La France n’est pas encore confrontée à une crise du fentanyl comparable à celle des États-Unis, mais le danger est bien réel.
Face à la banalisation des opioïdes, un rapport sénatorial alerte et appelle l’État à serrer la vis.
Une consommation en hausse, des risques bien réels
En 2024, 12 millions de Français se sont vu prescrire des antalgiques opioïdes. Si leur usage reste minoritaire par rapport aux médicaments non opioïdes (22 % contre 78 %), la tendance est claire : année après année, la dépendance gagne du terrain. Les opioïdes forts, classés pour la plupart comme stupéfiants, ont explosé : +59 % de ventes entre 2010 et 2023.
Les conséquences se lisent dans les chiffres : les mésusages et les dépendances ont doublé entre 2006 et 2015, les hospitalisations liées aux opioïdes ont bondi de 167 % entre 2000 et 2017, et les décès ont augmenté de 20 % entre 2018 et 2022.
Le Sénat dénonce une « banalisation » de la prescription, devenue un réflexe médical, parfois sans explication claire des risques pour les patients. Près d’un usager sur deux sous tramadol aurait des difficultés à arrêter son traitement.
Encadrer les prescriptions : la ligne de fermeté
Face à cette dérive, les autorités sanitaires durcissent les règles. Depuis 2017, tout opioïde nécessite une prescription médicale. Et depuis mars 2025, l’Agence nationale de sécurité du médicament (ANSM) impose :
des ordonnances sécurisées pour le tramadol et la codéine, mentionnant dosage, posologie et durée ;
une durée maximale de trois mois pour la codéine et le tramadol ;
une durée maximale d’un mois pour les stupéfiants comme la morphine, l’oxycodone ou le fentanyl.
Cette rigueur est essentielle. Car si les opioïdes sont indispensables dans la prise en charge des douleurs sévères – notamment dans le cadre des cancers – leur abus menace directement la vie des patients. Aux États-Unis, l’épidémie de fentanyl fait plus de 100 000 morts par an. La France ne veut pas connaître le même désastre.
Nouvelle-Calédonie : un contrôle strict mais des usages qui évoluent
En Nouvelle-Calédonie, l’importation des stupéfiants est encadrée par la Convention unique de 1961 et suivie de près par la DASS-NC et l’ANSM. Chaque importation fait l’objet d’un certificat officiel et d’un suivi précis auprès de l’Organe international de contrôle des stupéfiants (OICS).
Les opioïdes y sont principalement utilisés pour le traitement de la douleur. La morphine et le fentanyl (sous forme de patchs transdermiques) dominent largement, surtout chez les malades atteints de cancer.

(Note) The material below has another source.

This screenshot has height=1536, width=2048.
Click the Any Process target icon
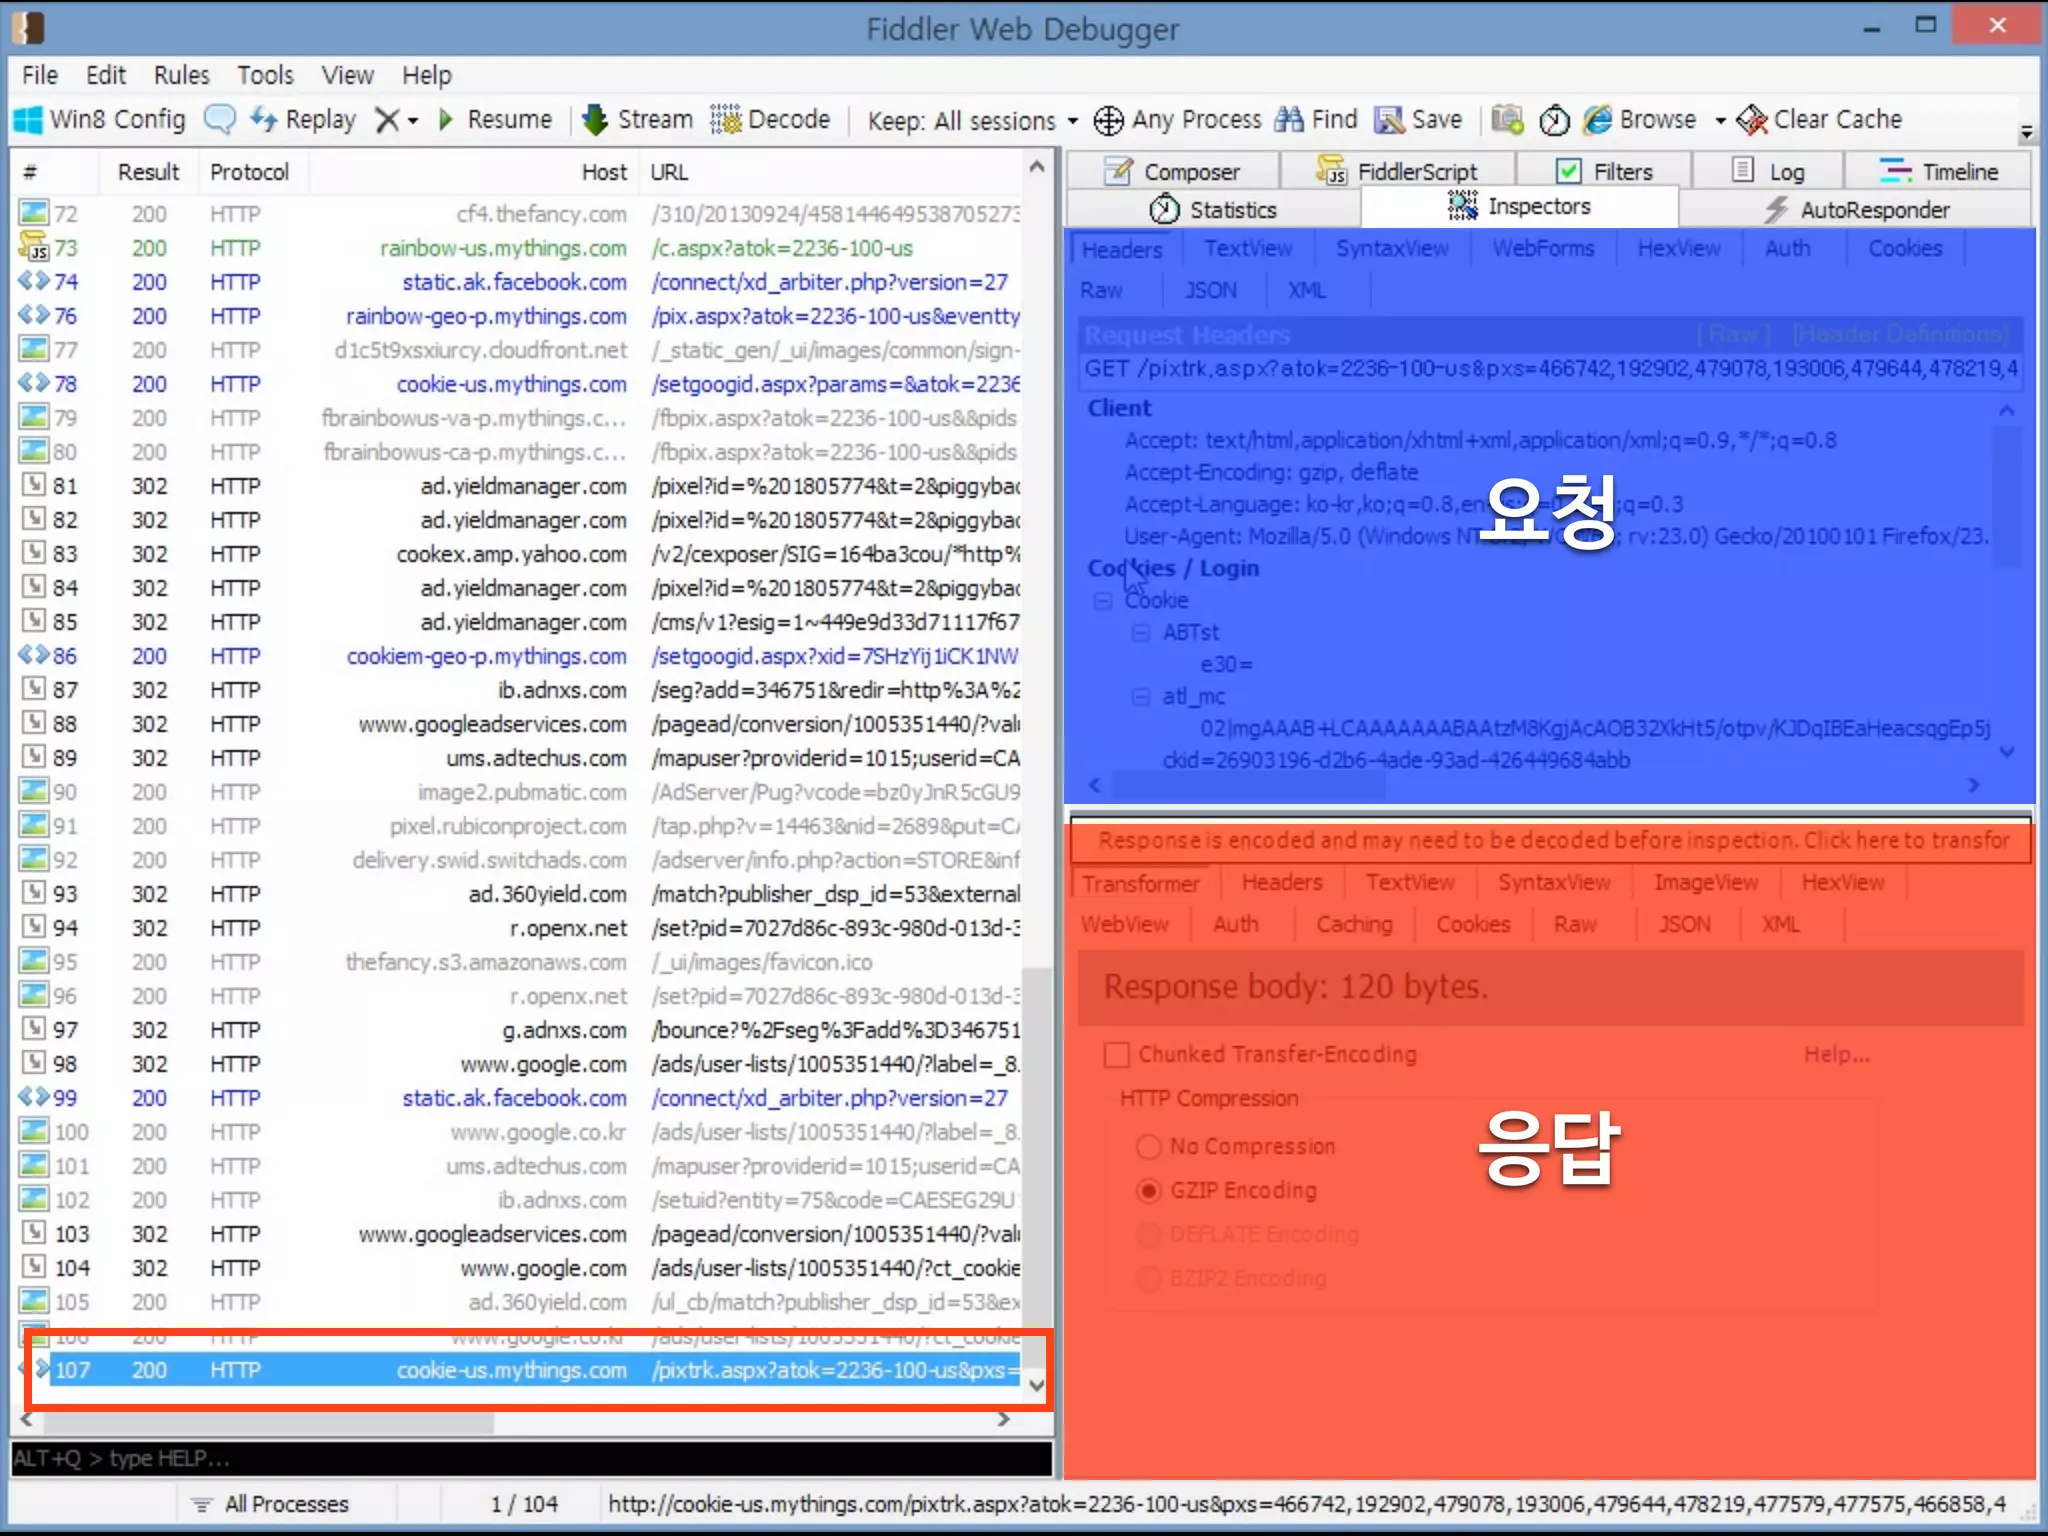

La consommation d’oxycodone, introduite en 2005, reste faible mais progresse fortement depuis 2009.
À noter également : la méthadone, introduite en 2002 pour traiter la dépendance aux opiacés, connaît une progression, reflétant une meilleure prise en charge des patients. Parallèlement, l’usage de psychotropes comme le méthylphénidate (troubles psychiatriques) et des somnifères (zopiclone, loprazolam, lormétazépam) explose, conséquence des restrictions sur d’autres molécules.
En France comme en Nouvelle-Calédonie, la question est claire : comment soulager la douleur sans ouvrir la porte à une crise sanitaire ? Aujourd’hui, seulement 37 % des patients souffrant de douleurs chroniques se disent satisfaits de leur traitement.
Le rapport du Sénat appelle à un nouveau plan national de lutte contre la douleur, le dernier datant de 2006-2010. Mais il insiste : pas question de tomber dans l’angélisme. La dépendance aux opioïdes doit être combattue avec fermeté.